Past Infinity

Enya Rahman
Chapter #38

37

Senin adin?” 

Nama kamu siapa? Itu adalah kalimat pertama yang Dewa ucapkan padaku ketika aku sedang berlutut menunggu Mama pulang di depan Has Bahçe, satu-satunya rumah singgah yang ada di Hasankeyf

Aku tidak tahu artinya waktu itu jadi aku tak menghiraukannya. Aku benar-benar kesal pada Mama yang memutuskan pindah ke negara dingin dan sepi ini. Di depanku hanya terdapat tebing batu, gunung batu, bahkan rumah dari batu. Juga beberapa gua yang ketika kulihat lebih dekat sudah menjadi rumah dengan dinding sederhana. Kenapa Mama mengirimku dan Papa ke sini? negara terpencil dengan sebagian orang sudah tua. 
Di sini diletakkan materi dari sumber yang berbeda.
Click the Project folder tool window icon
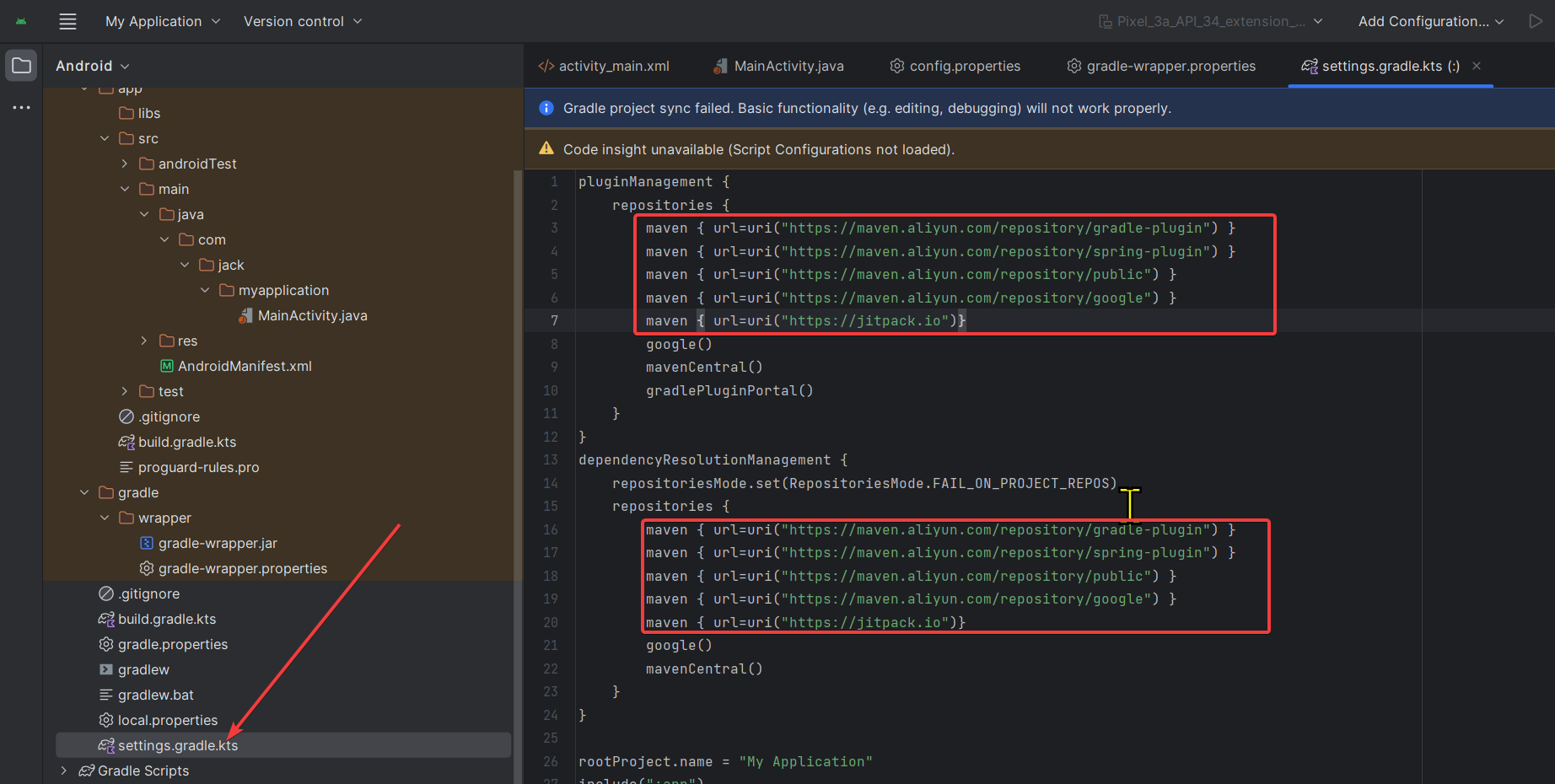The image size is (1555, 784). point(21,66)
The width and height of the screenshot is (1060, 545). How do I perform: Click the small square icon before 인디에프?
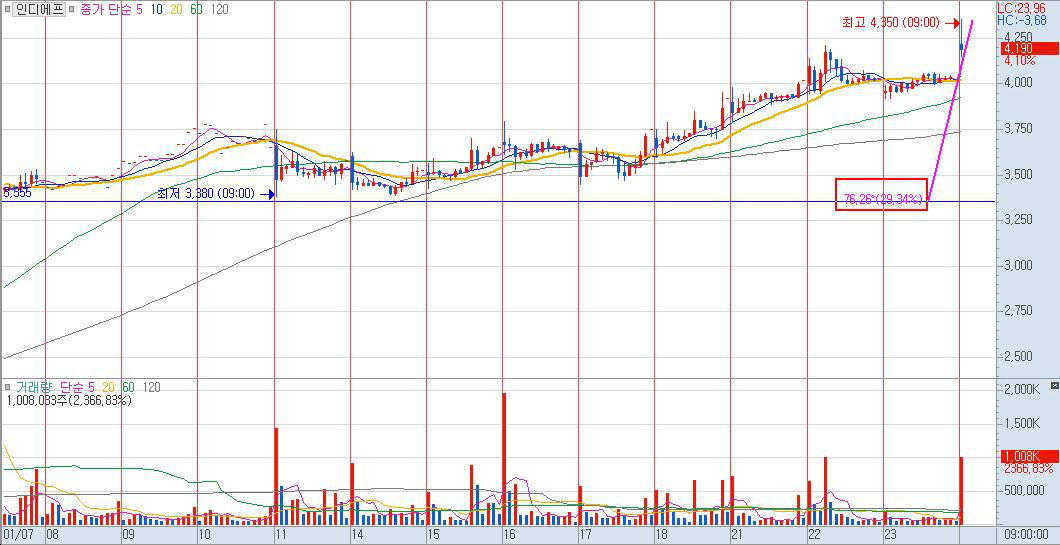tap(8, 9)
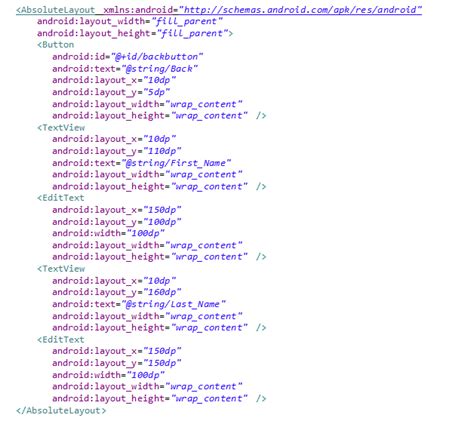The height and width of the screenshot is (421, 474).
Task: Click the second EditText tag
Action: pyautogui.click(x=61, y=339)
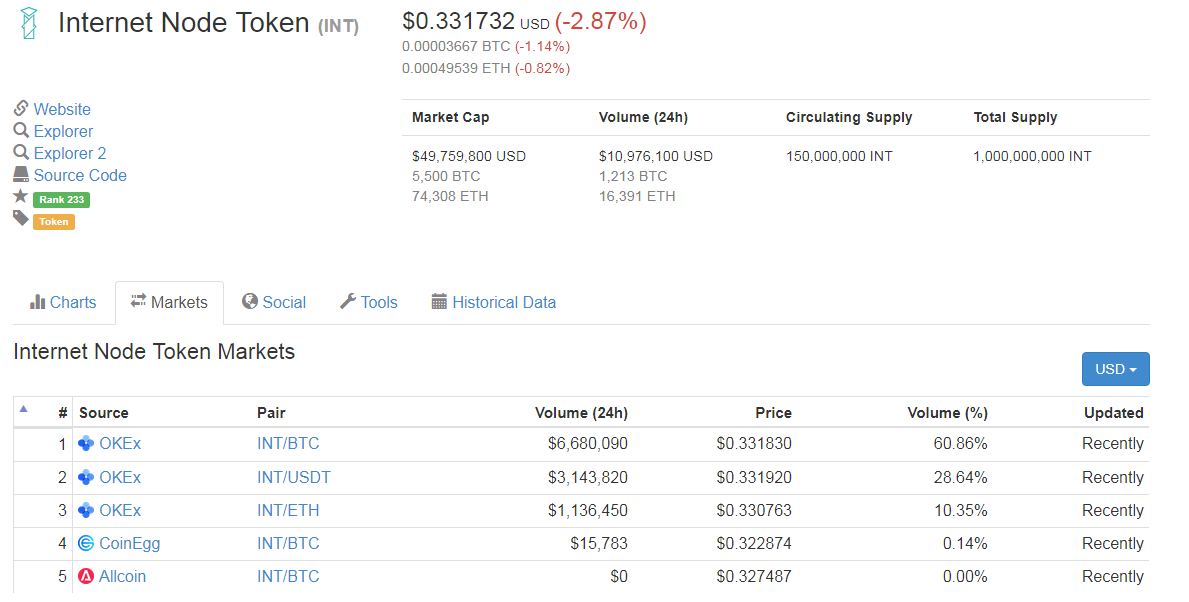Viewport: 1189px width, 602px height.
Task: Click the laptop icon beside Source Code
Action: (x=21, y=175)
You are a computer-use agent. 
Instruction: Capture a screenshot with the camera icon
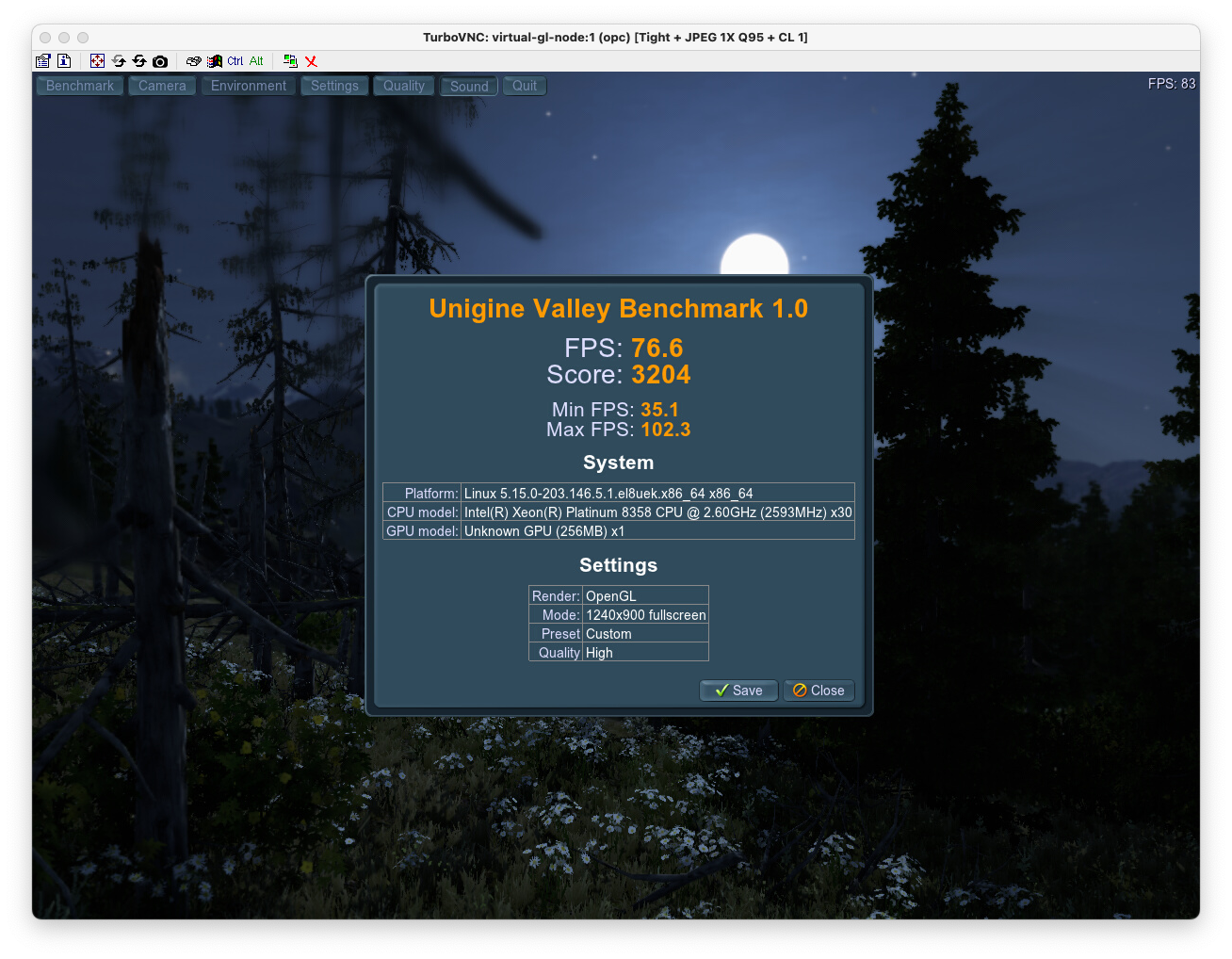click(160, 60)
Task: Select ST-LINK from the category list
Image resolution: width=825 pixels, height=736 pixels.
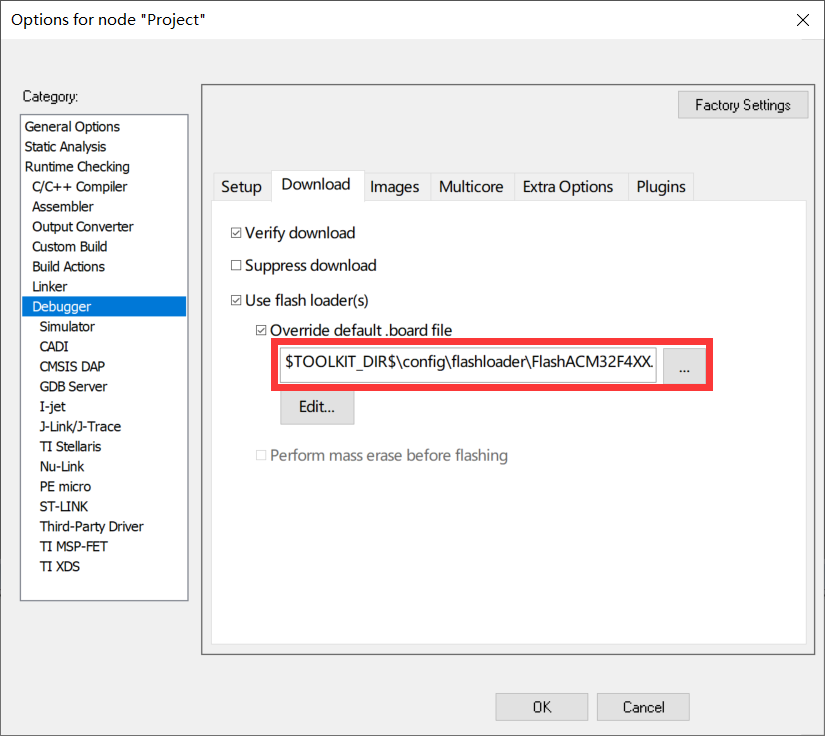Action: pyautogui.click(x=64, y=507)
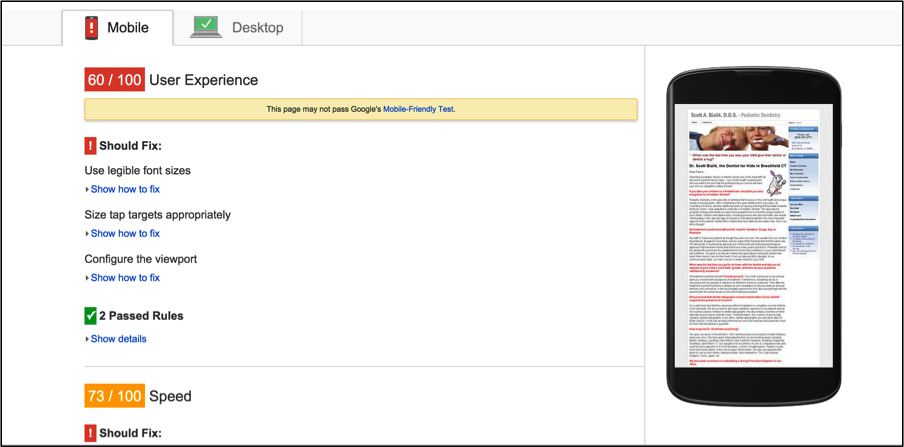Click the red phone icon on Mobile tab
904x447 pixels.
[91, 27]
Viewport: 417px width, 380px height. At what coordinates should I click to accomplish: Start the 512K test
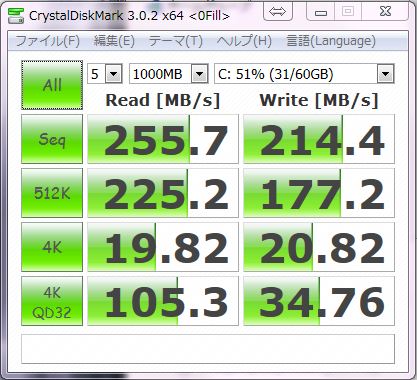point(52,193)
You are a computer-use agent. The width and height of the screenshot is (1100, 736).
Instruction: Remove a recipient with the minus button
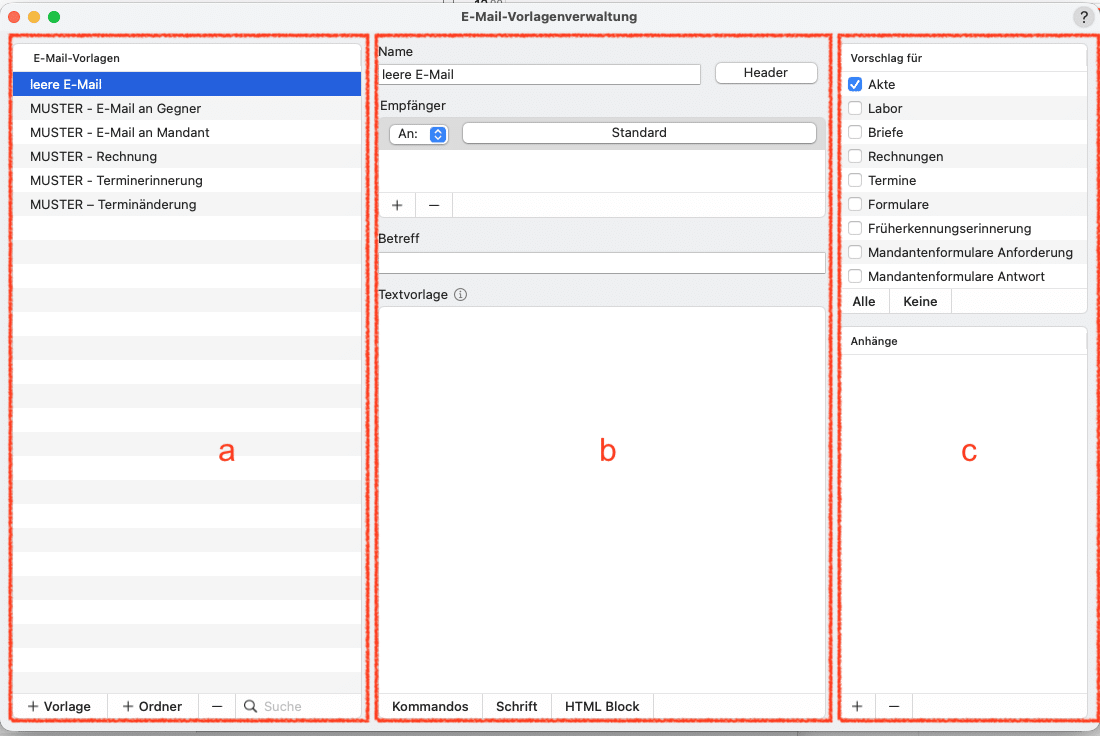tap(434, 205)
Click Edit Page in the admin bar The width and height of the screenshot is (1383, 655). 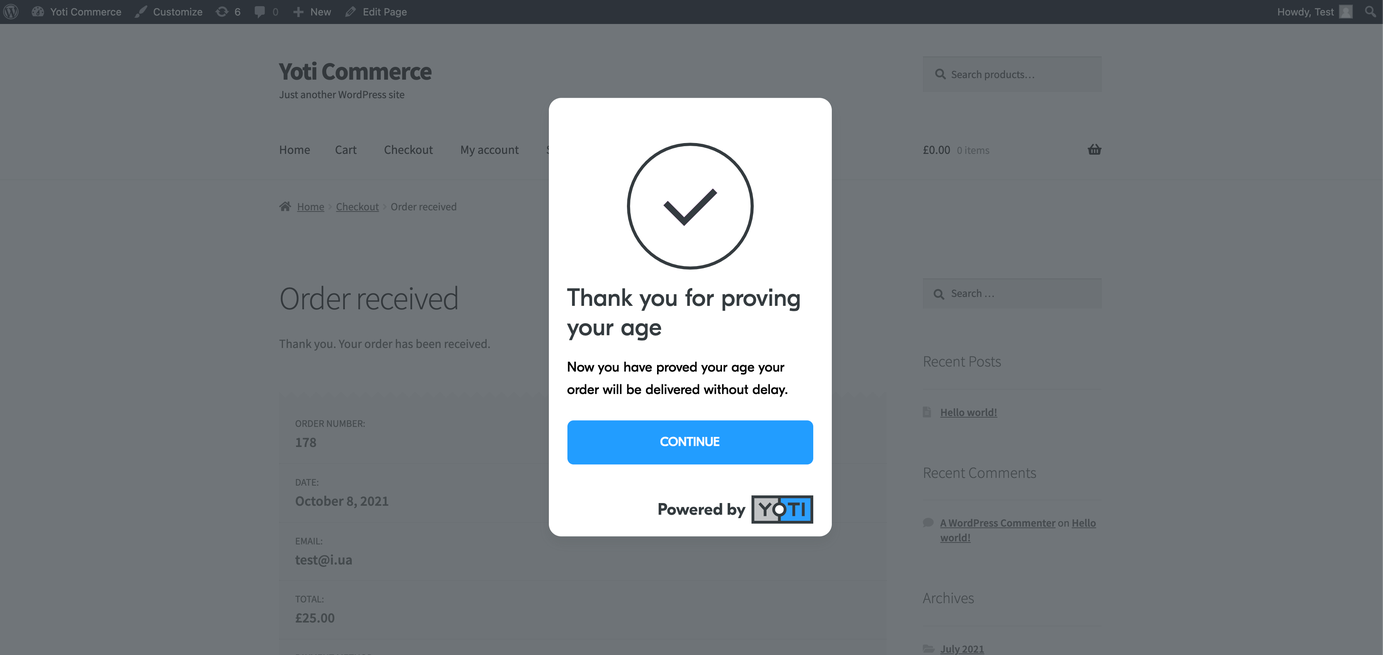[x=376, y=12]
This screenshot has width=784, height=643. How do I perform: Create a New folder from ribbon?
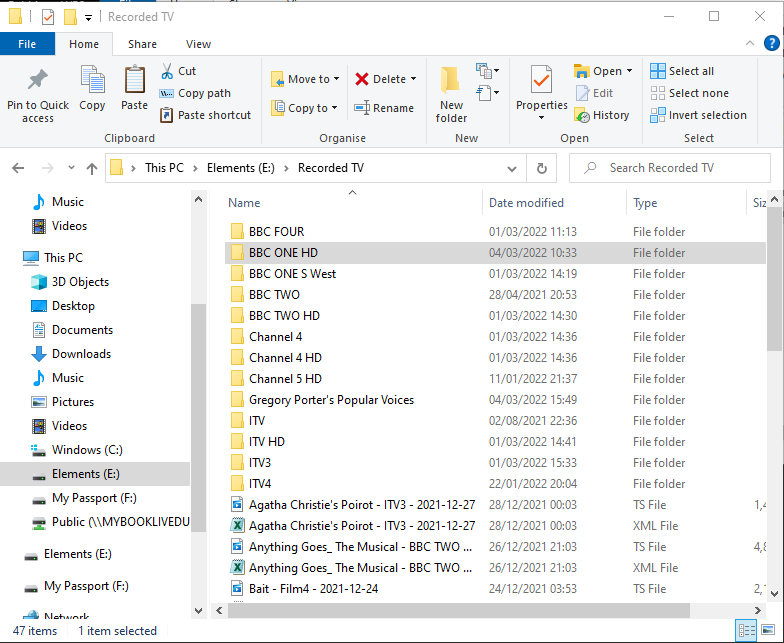pos(451,90)
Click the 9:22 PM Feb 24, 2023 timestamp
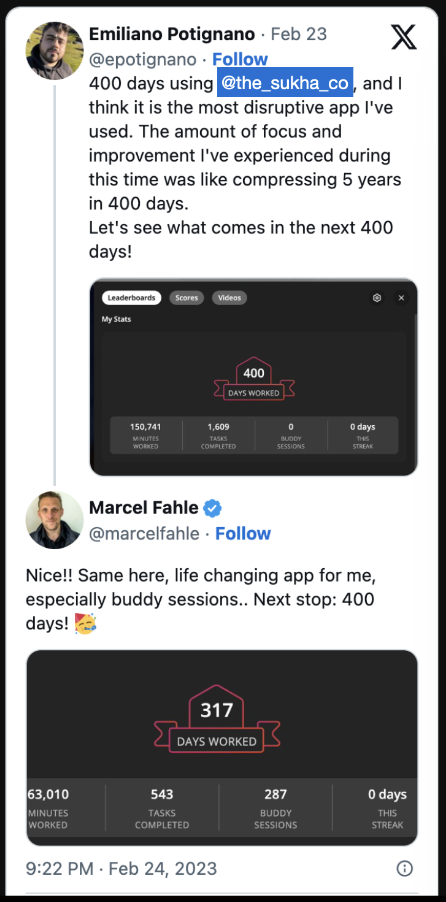Viewport: 446px width, 902px height. click(121, 868)
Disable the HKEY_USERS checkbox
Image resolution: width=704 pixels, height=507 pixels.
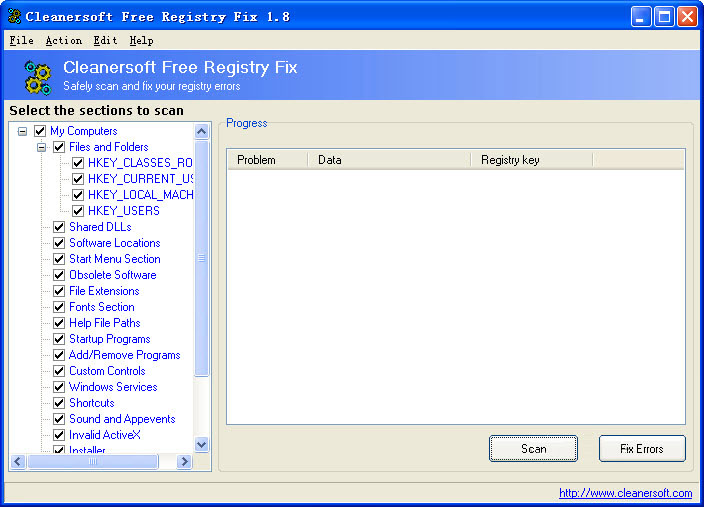tap(78, 211)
Nerelisin?” Dewa terus menanyaiku dalam bahasa yang aku tak mengerti. 

Dewa berdiri dua meter di depanku, menempelkan tangannya pada lutut dan setengah mati mencoba melihat wajahku. Aku makin menyembunyikan wajahku darinya. Tapi Dewa makin mendekat. 

Nerelisin?

Ketika aku mengangkat wajahku Dewa sudah duduk di depanku, menyodorkan bungkusan berisi kacang rebus dengan ukuran sangat besar lalu kembali berkata, “nerelisin?